### Work instructions
Would you write out all of the records that follow, exactly as they stand?

### Records provided
###
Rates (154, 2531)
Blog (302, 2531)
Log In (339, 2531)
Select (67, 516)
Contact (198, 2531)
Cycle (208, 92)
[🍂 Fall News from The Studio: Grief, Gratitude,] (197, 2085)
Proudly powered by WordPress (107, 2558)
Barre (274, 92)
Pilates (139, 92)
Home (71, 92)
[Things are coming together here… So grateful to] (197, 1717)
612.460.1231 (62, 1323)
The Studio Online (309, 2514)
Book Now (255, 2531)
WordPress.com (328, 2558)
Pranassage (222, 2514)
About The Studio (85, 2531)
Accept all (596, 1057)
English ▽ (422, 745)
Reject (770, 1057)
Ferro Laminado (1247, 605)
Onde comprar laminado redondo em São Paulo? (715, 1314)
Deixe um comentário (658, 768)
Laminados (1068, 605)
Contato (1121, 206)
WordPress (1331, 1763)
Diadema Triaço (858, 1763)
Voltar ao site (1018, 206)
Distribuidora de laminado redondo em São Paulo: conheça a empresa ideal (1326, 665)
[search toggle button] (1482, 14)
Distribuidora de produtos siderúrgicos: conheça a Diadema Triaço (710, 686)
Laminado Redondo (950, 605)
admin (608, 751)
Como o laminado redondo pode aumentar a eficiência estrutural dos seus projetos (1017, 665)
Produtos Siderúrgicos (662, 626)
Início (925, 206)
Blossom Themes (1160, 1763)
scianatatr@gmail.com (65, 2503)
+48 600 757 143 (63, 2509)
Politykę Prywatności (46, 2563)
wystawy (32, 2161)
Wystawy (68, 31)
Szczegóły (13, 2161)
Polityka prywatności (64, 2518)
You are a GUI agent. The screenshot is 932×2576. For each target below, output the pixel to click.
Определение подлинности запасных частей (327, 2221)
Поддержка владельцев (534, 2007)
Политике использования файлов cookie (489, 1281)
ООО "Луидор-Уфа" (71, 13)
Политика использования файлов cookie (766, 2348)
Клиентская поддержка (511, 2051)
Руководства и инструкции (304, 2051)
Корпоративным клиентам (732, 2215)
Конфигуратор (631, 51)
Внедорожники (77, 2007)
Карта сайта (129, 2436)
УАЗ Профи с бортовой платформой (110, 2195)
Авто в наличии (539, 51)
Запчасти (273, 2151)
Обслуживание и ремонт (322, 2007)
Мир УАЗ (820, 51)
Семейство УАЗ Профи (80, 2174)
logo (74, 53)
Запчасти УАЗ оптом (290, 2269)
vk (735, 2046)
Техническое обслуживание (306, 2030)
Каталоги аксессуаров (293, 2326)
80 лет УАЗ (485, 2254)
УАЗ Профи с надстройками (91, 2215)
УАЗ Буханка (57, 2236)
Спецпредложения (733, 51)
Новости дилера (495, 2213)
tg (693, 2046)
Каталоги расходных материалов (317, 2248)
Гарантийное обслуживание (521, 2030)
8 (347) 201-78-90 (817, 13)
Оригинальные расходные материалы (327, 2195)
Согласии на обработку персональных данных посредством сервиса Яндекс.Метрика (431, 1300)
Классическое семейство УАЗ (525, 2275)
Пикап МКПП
###
### Expected answer
Rates (154, 2531)
Blog (302, 2531)
Log In (339, 2531)
Select (67, 516)
Contact (198, 2531)
Cycle (208, 92)
[🍂 Fall News from The Studio: Grief, Gratitude,] (197, 2085)
Proudly powered by WordPress (107, 2558)
Barre (274, 92)
Pilates (139, 92)
Home (71, 92)
[Things are coming together here… So grateful to] (197, 1717)
612.460.1231 (62, 1323)
The Studio Online (309, 2514)
Book Now (255, 2531)
WordPress.com (328, 2558)
Pranassage (222, 2514)
About The Studio (85, 2531)
Accept all (596, 1057)
English ▽ (422, 745)
Reject (770, 1057)
Ferro Laminado (1247, 605)
Onde comprar laminado redondo em São Paulo? (715, 1314)
Deixe um comentário (658, 768)
Laminados (1068, 605)
Contato (1121, 206)
WordPress (1331, 1763)
Diadema Triaço (858, 1763)
Voltar ao site (1018, 206)
Distribuidora de laminado redondo em São Paulo: conheça a empresa ideal (1326, 665)
[search toggle button] (1482, 14)
Distribuidora de produtos siderúrgicos: conheça a Diadema Triaço (710, 686)
Laminado Redondo (950, 605)
admin (608, 751)
Como o laminado redondo pode aumentar a eficiência estrutural dos seus projetos (1017, 665)
Produtos Siderúrgicos (662, 626)
Início (925, 206)
Blossom Themes (1160, 1763)
scianatatr@gmail.com (65, 2503)
+48 600 757 143 (63, 2509)
Politykę Prywatności (46, 2563)
wystawy (32, 2161)
Wystawy (68, 31)
Szczegóły (13, 2161)
Polityka prywatności (64, 2518)
You are a GUI agent. The screenshot is 932×2576. For each target below, output the pixel to click.
Определение подлинности запасных частей (327, 2221)
Поддержка владельцев (534, 2007)
Политике использования файлов cookie (489, 1281)
ООО "Луидор-Уфа" (71, 13)
Политика использования файлов cookie (766, 2348)
Клиентская поддержка (511, 2051)
Руководства и инструкции (304, 2051)
Корпоративным клиентам (732, 2215)
Конфигуратор (631, 51)
Внедорожники (77, 2007)
Карта сайта (129, 2436)
УАЗ Профи с бортовой платформой (110, 2195)
Авто в наличии (539, 51)
Запчасти (273, 2151)
Обслуживание и ремонт (322, 2007)
Мир УАЗ (820, 51)
Семейство УАЗ Профи (80, 2174)
logo (74, 53)
Запчасти УАЗ оптом (290, 2269)
vk (735, 2046)
Техническое обслуживание (306, 2030)
Каталоги аксессуаров (293, 2326)
80 лет УАЗ (485, 2254)
УАЗ Профи с надстройками (91, 2215)
УАЗ Буханка (57, 2236)
Спецпредложения (733, 51)
Новости дилера (495, 2213)
tg (693, 2046)
Каталоги расходных материалов (317, 2248)
Гарантийное обслуживание (521, 2030)
8 (347) 201-78-90 (817, 13)
Оригинальные расходные материалы (327, 2195)
Согласии на обработку персональных данных посредством сервиса Яндекс.Метрика (431, 1300)
Классическое семейство УАЗ (525, 2275)
Пикап МКПП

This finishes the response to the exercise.